I've made these cookies in three different sizes. The first time I made a pattern that was 3 1/2 inches long. The cookies were too big. The second time I used a 2-inch pattern; this was better, but it took a long time to cut out these bite-size cookies. The third size I tried was 2 1/2 inches. If I make these cookies again, I think I'd use the 2 1/2-inch size.
In case you're wondering, the flavor is a nice mix of chocolate and cinnamon--kind of reminds me of Mexican hot chocolate.
1 cup butter or margarine (2 sticks)
1 cup brown sugar
1 large egg
3/4 teaspoon cinnamon
2 1/2 cups flour
1/3 cup cocoa
1/2 teaspoon baking soda
1/2 teaspoon almond extract
1 or 2 batches of the Perfect Icing for Piping
In a small dish, microwave the butter for 30 seconds at 50% power to soften it.
In a mixer, cream together the softened butter and the brown sugar. Add the sugar and cinnamon. Beat until fluffy. On low speed, blend in the flour, cocoa, baking soda, and almond extract.
Split dough in half.
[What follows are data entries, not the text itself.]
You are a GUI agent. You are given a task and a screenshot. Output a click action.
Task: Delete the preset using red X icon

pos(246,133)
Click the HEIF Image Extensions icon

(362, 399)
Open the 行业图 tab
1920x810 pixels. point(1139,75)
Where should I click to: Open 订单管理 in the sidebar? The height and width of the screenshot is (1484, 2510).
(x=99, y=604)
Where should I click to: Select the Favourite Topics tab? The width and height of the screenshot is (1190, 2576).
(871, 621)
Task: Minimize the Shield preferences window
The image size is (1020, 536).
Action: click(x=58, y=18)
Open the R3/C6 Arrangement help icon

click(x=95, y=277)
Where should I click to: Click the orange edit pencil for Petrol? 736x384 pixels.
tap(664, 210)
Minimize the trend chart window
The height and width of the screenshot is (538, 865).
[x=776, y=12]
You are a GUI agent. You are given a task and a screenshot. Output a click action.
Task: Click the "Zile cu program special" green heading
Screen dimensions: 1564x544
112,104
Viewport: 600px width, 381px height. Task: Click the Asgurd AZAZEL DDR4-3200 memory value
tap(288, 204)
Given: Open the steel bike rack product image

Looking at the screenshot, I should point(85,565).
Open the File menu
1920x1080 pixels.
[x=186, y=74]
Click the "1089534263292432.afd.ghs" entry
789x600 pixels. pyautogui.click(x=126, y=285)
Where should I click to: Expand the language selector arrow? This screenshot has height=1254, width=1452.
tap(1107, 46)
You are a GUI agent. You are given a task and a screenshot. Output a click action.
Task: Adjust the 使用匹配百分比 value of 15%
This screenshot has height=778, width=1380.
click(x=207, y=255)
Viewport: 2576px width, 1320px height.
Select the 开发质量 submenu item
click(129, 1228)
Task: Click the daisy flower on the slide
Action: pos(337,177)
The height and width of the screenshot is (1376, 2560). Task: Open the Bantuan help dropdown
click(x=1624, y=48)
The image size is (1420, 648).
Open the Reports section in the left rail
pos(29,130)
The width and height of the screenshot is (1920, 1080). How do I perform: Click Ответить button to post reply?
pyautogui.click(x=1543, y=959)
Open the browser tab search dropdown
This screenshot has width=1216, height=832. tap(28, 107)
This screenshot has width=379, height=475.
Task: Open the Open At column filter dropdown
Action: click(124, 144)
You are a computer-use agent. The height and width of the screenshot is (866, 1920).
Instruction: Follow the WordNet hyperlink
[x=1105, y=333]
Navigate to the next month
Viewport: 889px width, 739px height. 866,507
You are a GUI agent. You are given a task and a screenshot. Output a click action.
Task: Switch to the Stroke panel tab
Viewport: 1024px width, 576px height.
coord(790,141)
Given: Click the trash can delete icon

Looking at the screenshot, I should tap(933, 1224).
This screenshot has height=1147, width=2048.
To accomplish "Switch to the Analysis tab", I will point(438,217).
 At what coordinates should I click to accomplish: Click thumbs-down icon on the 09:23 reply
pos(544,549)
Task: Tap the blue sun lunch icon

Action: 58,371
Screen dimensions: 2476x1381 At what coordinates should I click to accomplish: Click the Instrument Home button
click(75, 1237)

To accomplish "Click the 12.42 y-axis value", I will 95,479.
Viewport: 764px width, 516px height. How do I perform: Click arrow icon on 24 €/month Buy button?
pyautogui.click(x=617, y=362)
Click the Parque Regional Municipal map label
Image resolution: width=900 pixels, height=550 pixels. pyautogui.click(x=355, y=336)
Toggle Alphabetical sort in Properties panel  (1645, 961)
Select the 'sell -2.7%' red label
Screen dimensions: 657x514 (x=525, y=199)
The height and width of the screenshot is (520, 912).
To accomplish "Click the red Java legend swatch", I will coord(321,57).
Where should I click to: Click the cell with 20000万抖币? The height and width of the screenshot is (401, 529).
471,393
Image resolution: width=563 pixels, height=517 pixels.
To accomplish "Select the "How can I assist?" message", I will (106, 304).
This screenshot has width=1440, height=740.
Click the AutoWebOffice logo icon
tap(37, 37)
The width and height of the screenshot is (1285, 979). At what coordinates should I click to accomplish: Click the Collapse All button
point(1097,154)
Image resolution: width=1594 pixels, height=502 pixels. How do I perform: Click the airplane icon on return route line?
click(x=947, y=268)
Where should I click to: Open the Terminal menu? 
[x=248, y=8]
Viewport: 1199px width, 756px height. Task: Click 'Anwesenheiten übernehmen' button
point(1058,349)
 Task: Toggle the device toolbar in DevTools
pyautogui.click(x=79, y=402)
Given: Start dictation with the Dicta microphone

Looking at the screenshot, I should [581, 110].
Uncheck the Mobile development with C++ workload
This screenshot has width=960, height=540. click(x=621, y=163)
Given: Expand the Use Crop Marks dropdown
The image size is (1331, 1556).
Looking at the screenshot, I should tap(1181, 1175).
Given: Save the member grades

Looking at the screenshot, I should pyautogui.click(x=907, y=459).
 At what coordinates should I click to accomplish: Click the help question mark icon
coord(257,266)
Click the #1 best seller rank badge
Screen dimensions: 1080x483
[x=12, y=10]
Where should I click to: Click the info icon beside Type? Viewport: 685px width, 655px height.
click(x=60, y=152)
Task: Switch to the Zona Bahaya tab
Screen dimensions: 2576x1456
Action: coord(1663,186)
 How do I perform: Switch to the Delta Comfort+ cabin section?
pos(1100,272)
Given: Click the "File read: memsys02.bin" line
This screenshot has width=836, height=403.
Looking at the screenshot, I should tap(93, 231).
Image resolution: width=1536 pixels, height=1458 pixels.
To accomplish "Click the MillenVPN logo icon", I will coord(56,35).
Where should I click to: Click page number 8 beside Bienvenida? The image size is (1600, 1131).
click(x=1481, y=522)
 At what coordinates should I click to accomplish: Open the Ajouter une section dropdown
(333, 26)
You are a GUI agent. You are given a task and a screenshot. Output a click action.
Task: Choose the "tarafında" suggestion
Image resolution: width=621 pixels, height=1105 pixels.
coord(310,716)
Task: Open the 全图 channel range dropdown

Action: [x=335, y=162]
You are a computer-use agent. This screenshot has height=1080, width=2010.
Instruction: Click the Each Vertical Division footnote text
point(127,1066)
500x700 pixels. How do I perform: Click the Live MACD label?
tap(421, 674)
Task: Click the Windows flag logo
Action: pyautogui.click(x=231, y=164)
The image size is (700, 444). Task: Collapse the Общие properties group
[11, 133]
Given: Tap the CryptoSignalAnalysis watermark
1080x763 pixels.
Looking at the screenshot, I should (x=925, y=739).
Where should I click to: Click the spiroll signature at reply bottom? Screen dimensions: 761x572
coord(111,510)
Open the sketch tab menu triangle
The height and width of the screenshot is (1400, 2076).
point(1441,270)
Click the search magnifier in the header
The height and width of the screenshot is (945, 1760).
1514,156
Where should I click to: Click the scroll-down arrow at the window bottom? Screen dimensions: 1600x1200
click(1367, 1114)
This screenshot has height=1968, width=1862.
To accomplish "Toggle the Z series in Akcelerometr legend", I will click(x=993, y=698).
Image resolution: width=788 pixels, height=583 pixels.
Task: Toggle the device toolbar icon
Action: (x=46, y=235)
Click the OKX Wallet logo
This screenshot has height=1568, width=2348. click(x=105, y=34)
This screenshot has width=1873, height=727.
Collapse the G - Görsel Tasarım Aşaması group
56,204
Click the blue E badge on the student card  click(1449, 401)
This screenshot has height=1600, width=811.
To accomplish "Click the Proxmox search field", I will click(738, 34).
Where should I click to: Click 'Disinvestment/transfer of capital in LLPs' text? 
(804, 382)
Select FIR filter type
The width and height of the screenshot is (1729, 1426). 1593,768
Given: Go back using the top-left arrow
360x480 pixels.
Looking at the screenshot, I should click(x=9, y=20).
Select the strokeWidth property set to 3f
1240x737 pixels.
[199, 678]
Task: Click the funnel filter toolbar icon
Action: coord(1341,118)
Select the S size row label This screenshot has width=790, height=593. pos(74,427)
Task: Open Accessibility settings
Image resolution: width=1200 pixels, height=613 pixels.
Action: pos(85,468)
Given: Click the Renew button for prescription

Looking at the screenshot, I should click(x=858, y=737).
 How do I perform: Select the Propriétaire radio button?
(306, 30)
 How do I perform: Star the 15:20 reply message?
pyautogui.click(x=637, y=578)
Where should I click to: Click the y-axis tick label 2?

Wrap each half in waxed paper and refrigerate for an hour.
Preheat oven to 350 degrees.
On surface dusted with flour, roll out dough to 1/8 inch. Cut out dough with cookie cuter and place on cookie sheet that has been greased or lined with parchment paper. Bake cookies at 350 degrees for 10-12 minutes. Remove from cookie sheet and cool on rack.
When cookies have cooled, make at least one batch of my Perfect Icing for Piping (click here for the recipe). If you like lots of filling in your filled cookies, make two batches.
Pipe the filling onto the backside of one cookie. Top with another cookie. Use a small tip to pipe laces onto the top cookie.